DOCUMENT SEGMENT.

If David Blanchflower is Shocked…

Yesterday David Blanchflower opened a program sponsored by the Political Economy Project at Dartmouth, “COVID and Mental Health in America.” His talk was followed by a panel of seven surgeons general all investigating the mental health of young people. We’re grateful for the quality of work David regularly produces with his various colleagues.

Each slide is worth a thousand words, but in his own words, “The decline in wellbeing of the young and especially young women is shocking —12% of 22 to 23-year-old women say every day of their lives is a bad mental health day.” He notes that the trend started in 2011, “looks on first go a uniquely American phenomenon,” and may be driven by the high U-3 unemployment rate among those 16 to 24 years old. The U-3 captures only those who are unemployed and actively looking for work, an oddity in a time when people are complaining about labor shortages, especially as there is such a thing as on-the-job training.

EXTRACTED ENTRIES.
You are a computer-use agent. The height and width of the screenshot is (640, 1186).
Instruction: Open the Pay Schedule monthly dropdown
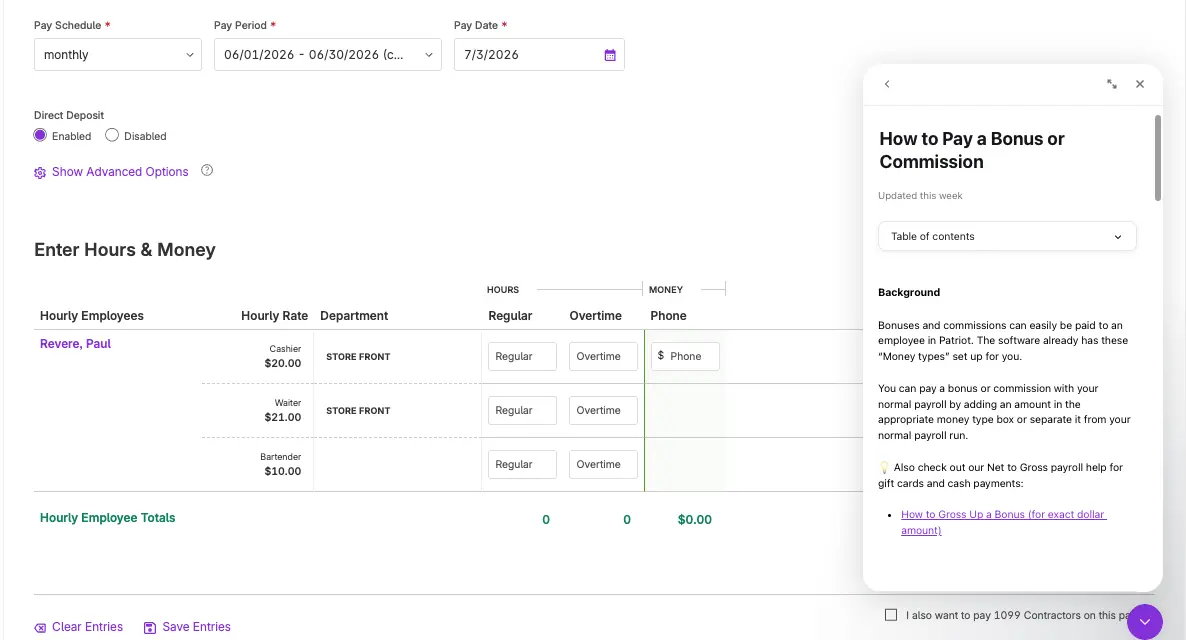(118, 54)
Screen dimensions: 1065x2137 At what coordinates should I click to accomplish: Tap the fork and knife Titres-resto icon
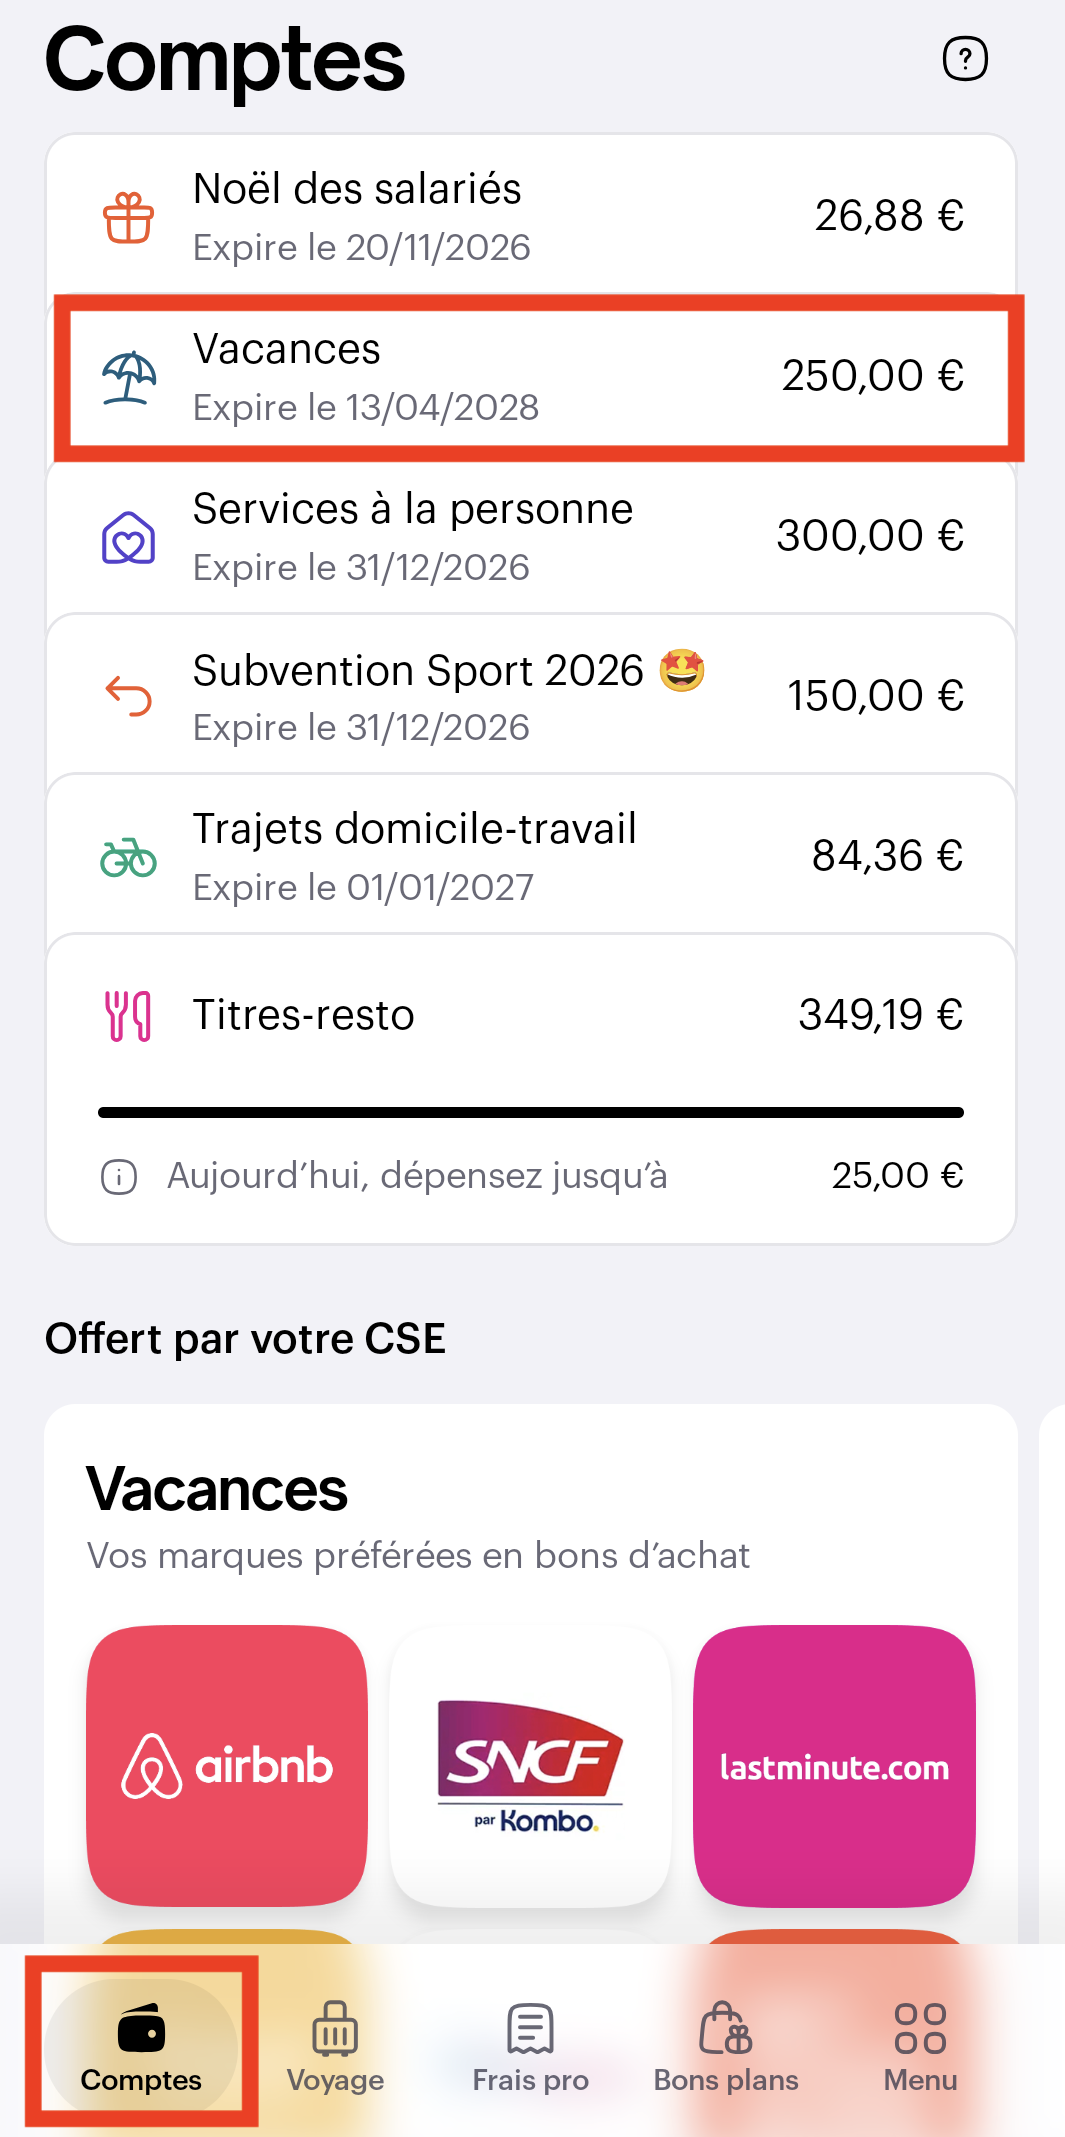pyautogui.click(x=129, y=1016)
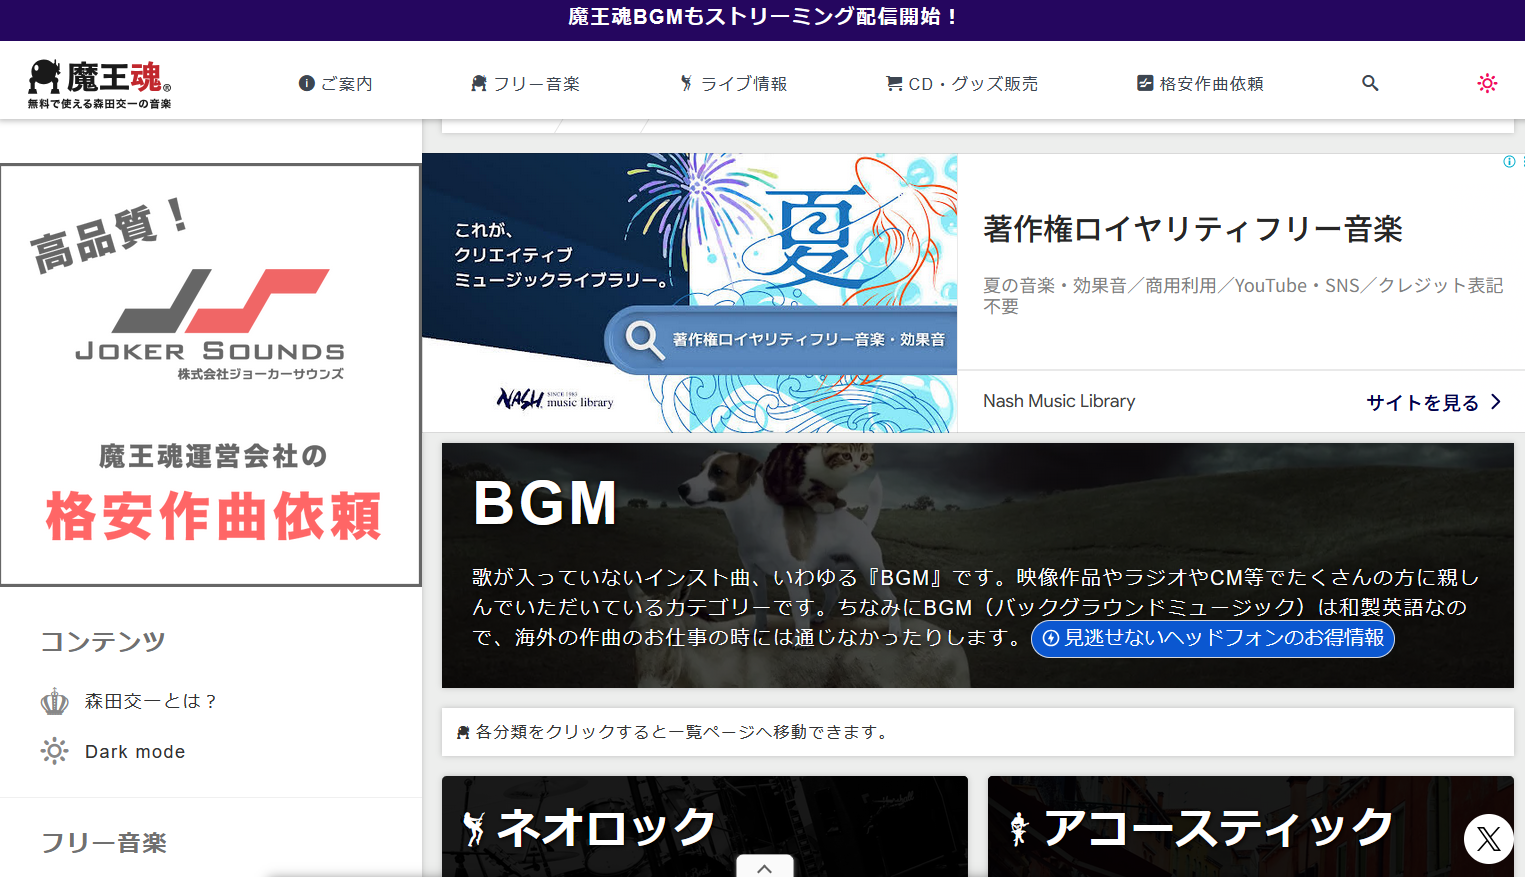1525x877 pixels.
Task: Open 見逃せないヘッドフォンのお得情報
Action: click(x=1212, y=639)
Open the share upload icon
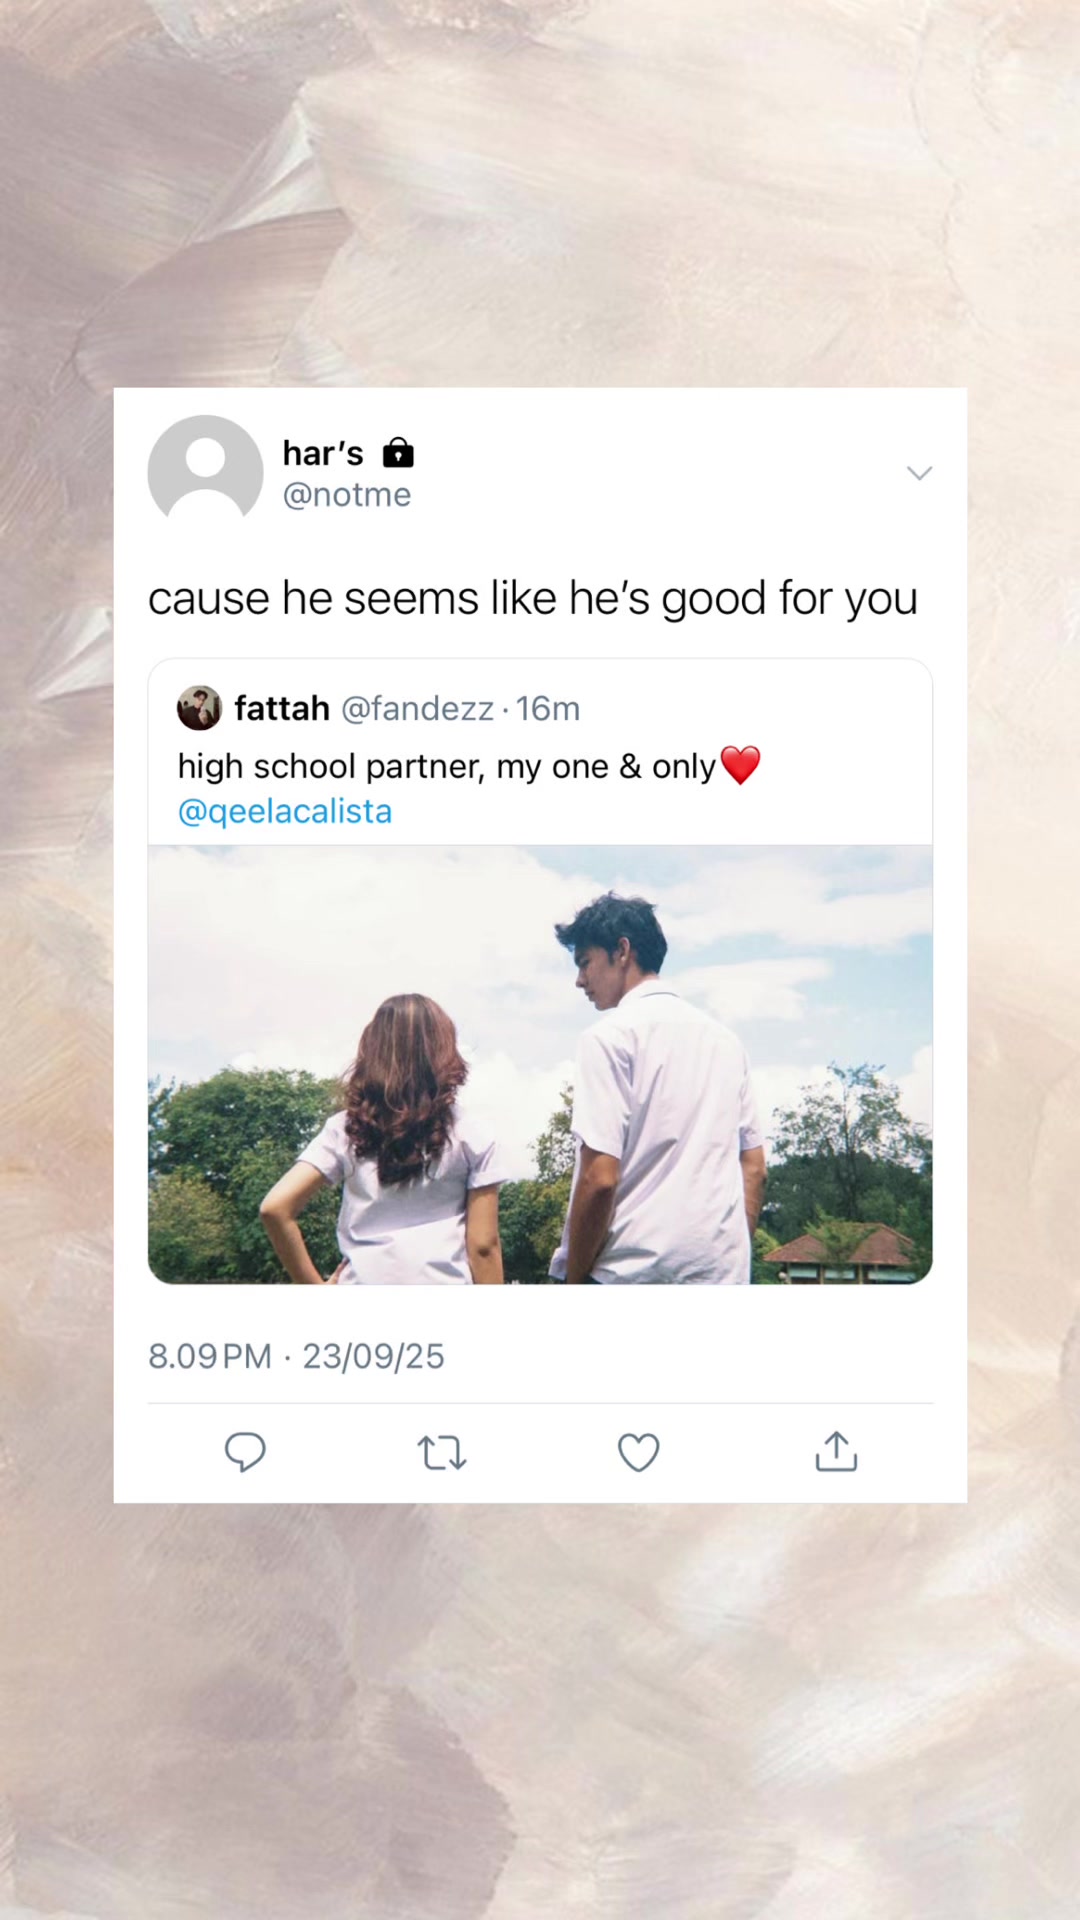This screenshot has height=1920, width=1080. click(x=836, y=1451)
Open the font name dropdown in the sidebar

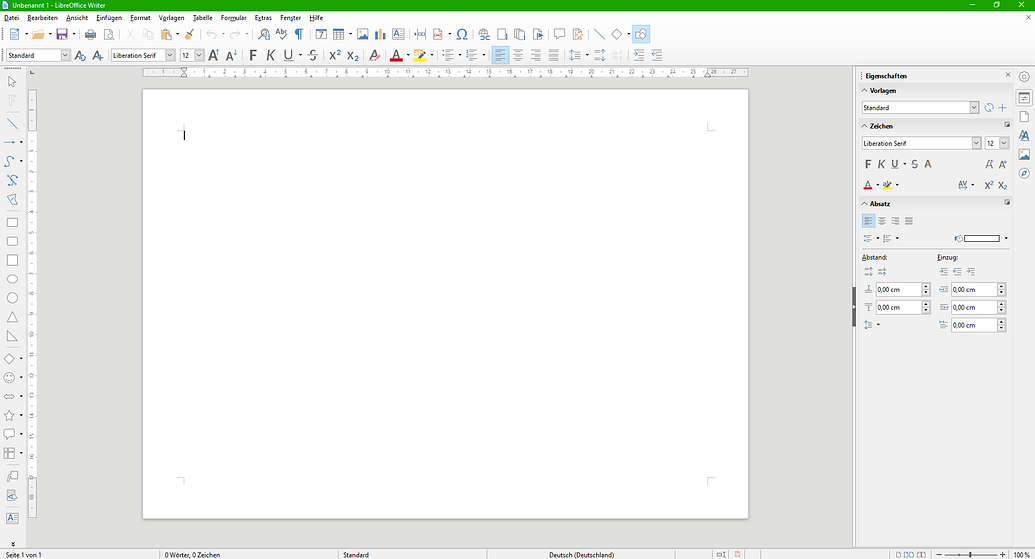pos(976,143)
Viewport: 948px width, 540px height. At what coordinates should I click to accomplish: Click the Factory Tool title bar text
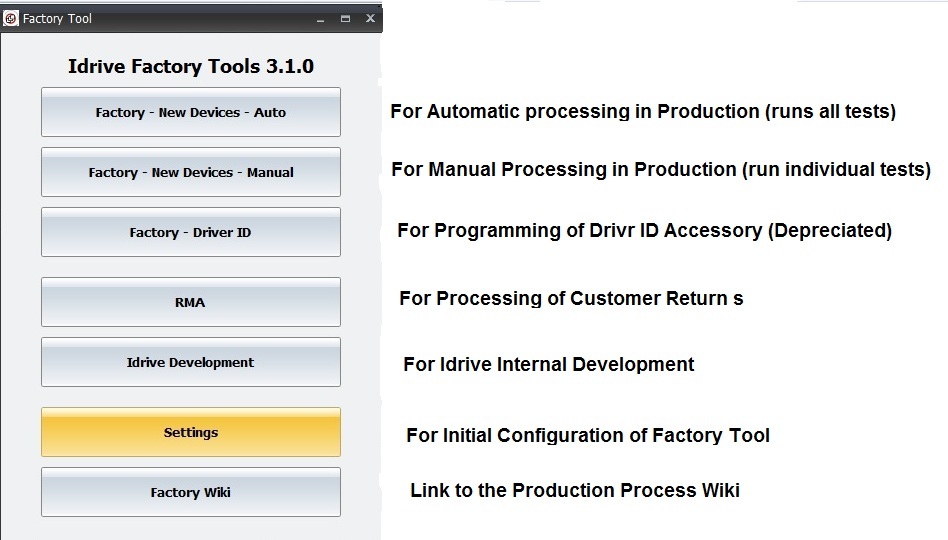(x=57, y=18)
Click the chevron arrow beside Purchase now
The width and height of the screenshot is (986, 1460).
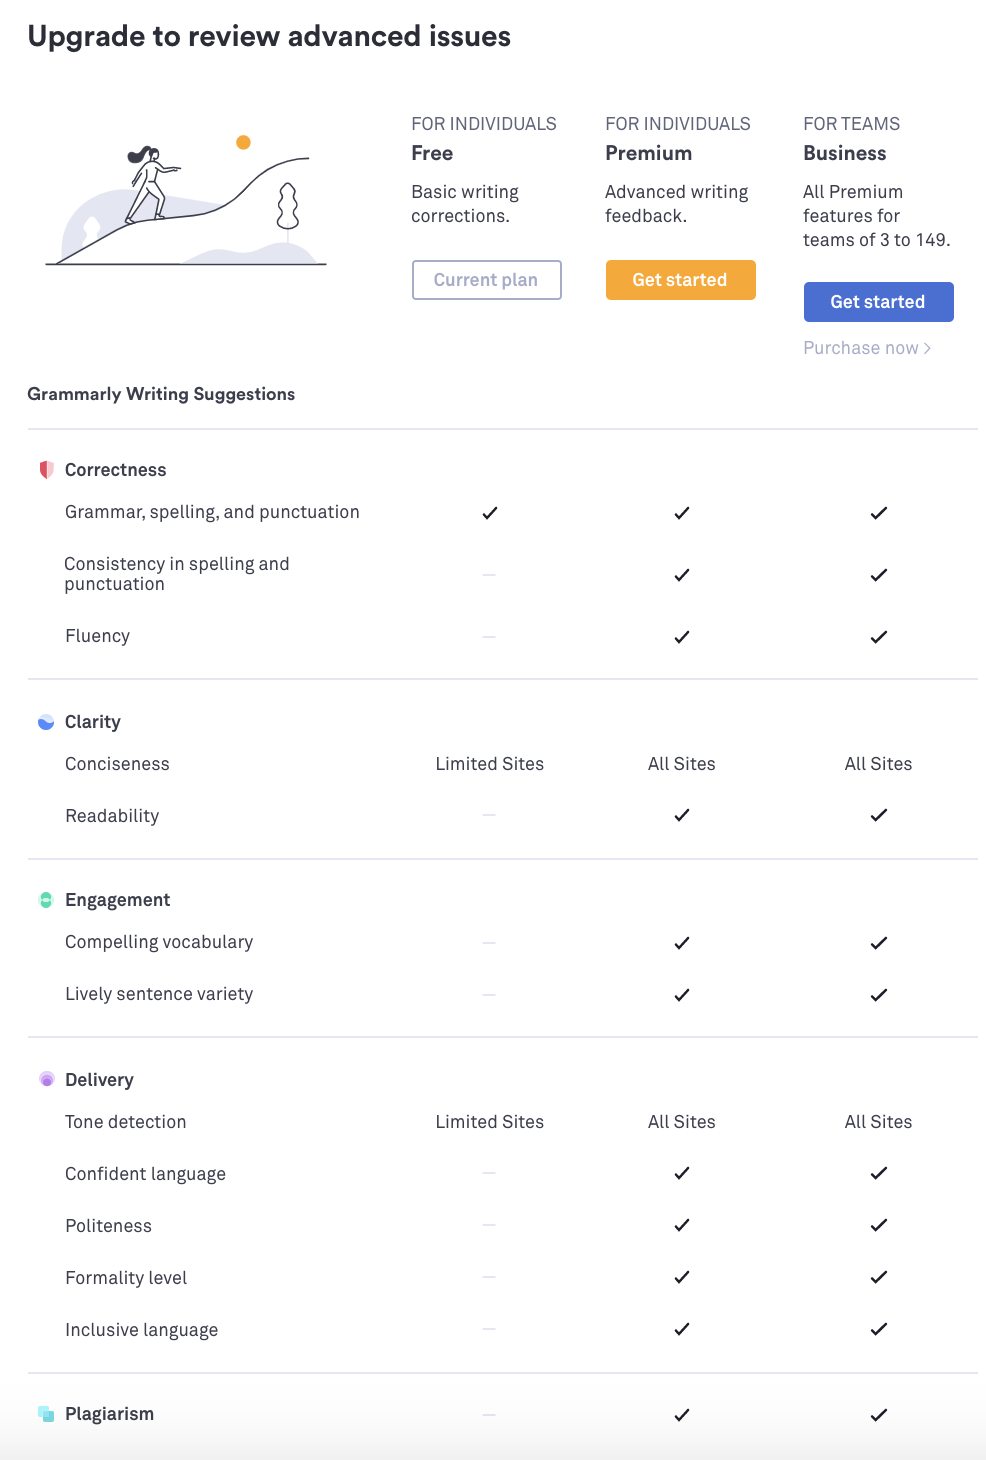(927, 348)
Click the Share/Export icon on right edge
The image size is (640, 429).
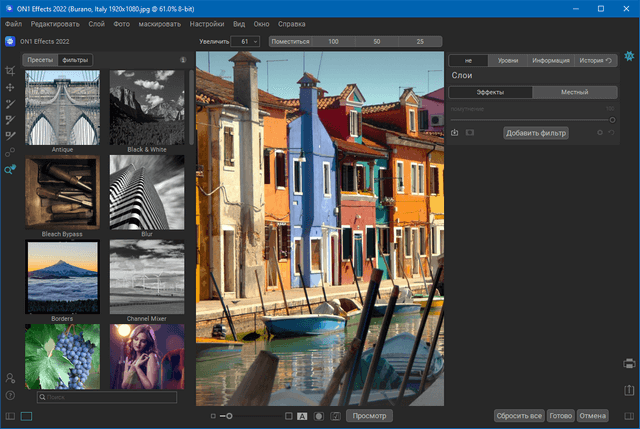coord(629,390)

WHAT IS NEEDED. Carry on the post about David Blanchflower's talk on young people's mental health, picking up right after its final sentence. The listing was taken from a separate source.

RESPONSE BELOW.
Nineteen percent of women in that age group have had long Covid—rates among young women are about twice that of young men. David references a paper he wrote with his frequent partner Alex Bryson that documents long COVID’s unequal hand. Not only are rates higher among women, they are higher among Whites than among Blacks and Asians, and vary significantly by region: in West Virginia, 18% of those responding to the Census Bureau’s Household Pulse Survey reported having had long COVID, as did only 11% of those in Hawaii.

Prior to COVID, Blanchflower and Bryson found despair peaked in middle-age, but as you can see on the graph we selected from the deck, that is no longer true. It now declines with age, and also with higher levels of education. Overall, 11% of males and 14% of females short a high-school diploma suffer from despair, as do 17% of males and 19% of females with no diploma under 30. That ladders down to 3.6% of males and 4.4% of females with a graduate degree, and 6.7% and 7.8% of males and females under thirty with advanced degrees.

It’s easy to feel numb these days. David Blanchflower has studied workers and would-be-workers’ blues for decades and from many angles: un- and under-employment, disparate rates of despair among demographic groups, and working woes across countries. We’re guessing that if he’s shocked, Alex Bryson is shocked too, as we all might be. If we’re concerned about our country’s future, this is the place to start.